Cryptography deals with Encryption and Decryption. Encryption is the process of converting ordinary data (plaintext) into unreadable form (ciphertext). Decryption is the reverse. A cipher is a pair of algorithms to create the encryption and the decryption. The algorithms are controlled by a key or by a pair of keys. Ciphers without a key can be easily broken (knowing the cipher) so keys are very important. Ciphers can be used directly for encryption or decryption without additional procedures but it is a good idea to add authentication or integrity checks to make them more secure. Another category of algorithms, used for hashing, do not have a key. All these algorithms are the primitives of cryptography.

Symmetric-key algorithms

Symmetric-key cryptography refers to encryption methods in which both the sender and receiver share the same key. They come in several flavours, some with better security in one aspect or another than others. There are two main types: block ciphers and stream ciphers.

Block ciphers work in sections (block) and include the Data Encryption Standard (DES) and the Advanced Encryption Standard (AES), designs which have been designated standards by some governments. Despite its deprecation, DES and the more secure triple-DES variant remain quite popular and are used across a wide range of applications. Many other such ciphers have been designed and released, with considerable variation in quality. Many have been cracked.

These block cipher algorithms can directly be used for the encryption and decryption of a data block without additional procedures. However, this is usually not advisable, because identical plaintext blocks encrypt into identical ciphertext blocks, out of which attackers might draw conclusions. To avoid this, these algorithms are used in operation modes, which is somewhat similar to the use of APL primitives in APL operators. Padding schemes can be used on the last block to allow the encryption of plaintexts not matching a multiple of the block size.
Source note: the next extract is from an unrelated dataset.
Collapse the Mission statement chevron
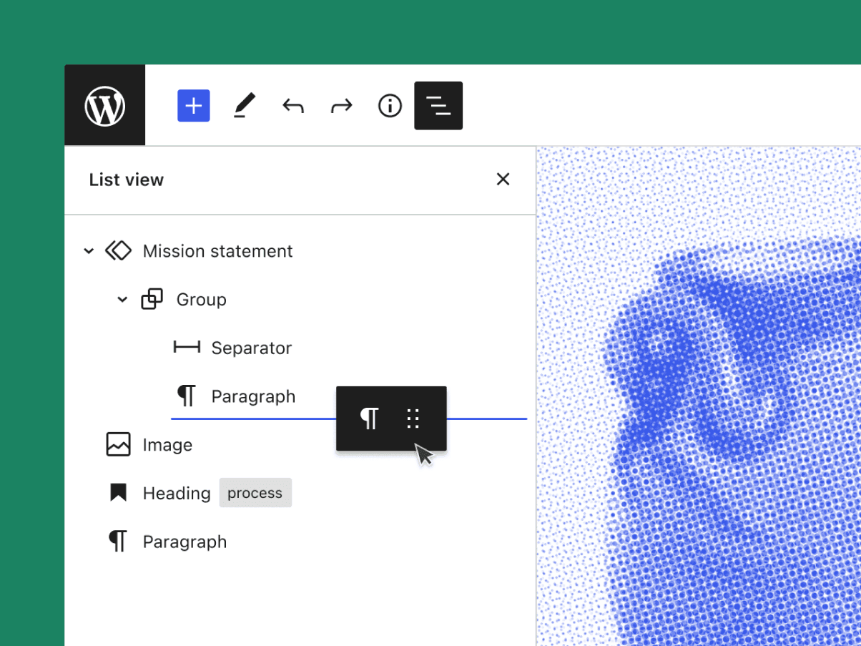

Other modes convert a block cipher into a stream cipher. These can continuously encrypt data on a byte or even a bit basis. It is common to all these modes to require (besides the key) an initialization vector (IV). This is a randomly chosen byte sequence in the length of a block.

Symmetric-key systems use the same key for encryption and decryption. A drawback of symmetric ciphers is the key management necessary to use them securely. Each distinct pair of communicating parties must, ideally, share a different key, and perhaps each ciphertext exchanged as well. The number of keys required increases as the square of the number of network members, which very quickly requires complex key management schemes to keep them all straight and secret. The difficulty of securely establishing a secret key between two communicating parties, when a secure channel doesn't already exist between them, also presents a chicken-and-egg problem. So, in practice, most uses have a short life cycle.

Asymmetric or public-key cryptography

In 1976 was proposed the notion of public-key cryptography in which two different but mathematically related keys are used: a public key and a private key.

In this system, the public key may be freely distributed, while its paired private key must remain secret. The public key is typically used for encryption only, while the private or secret key is used for decryption.

In addition to encryption, public-key cryptography can be used to implement digital signature schemes. A digital signature is reminiscent of an ordinary signature; they both have the characteristic that they are easy for a user to produce, but difficult for anyone else to forge. Digital signatures can also be permanently tied to the content of the message being signed; they cannot then be 'moved' from one document to another, for any attempt will be detectable. In digital signature schemes, there are two algorithms: one for signing, in which a secret key is used to process the message (or a hash of the message, or both), and one for verification, in which the matching public key is used with the message to check the validity of the signature. RSA and DSA are two of the most popular digital signature schemes.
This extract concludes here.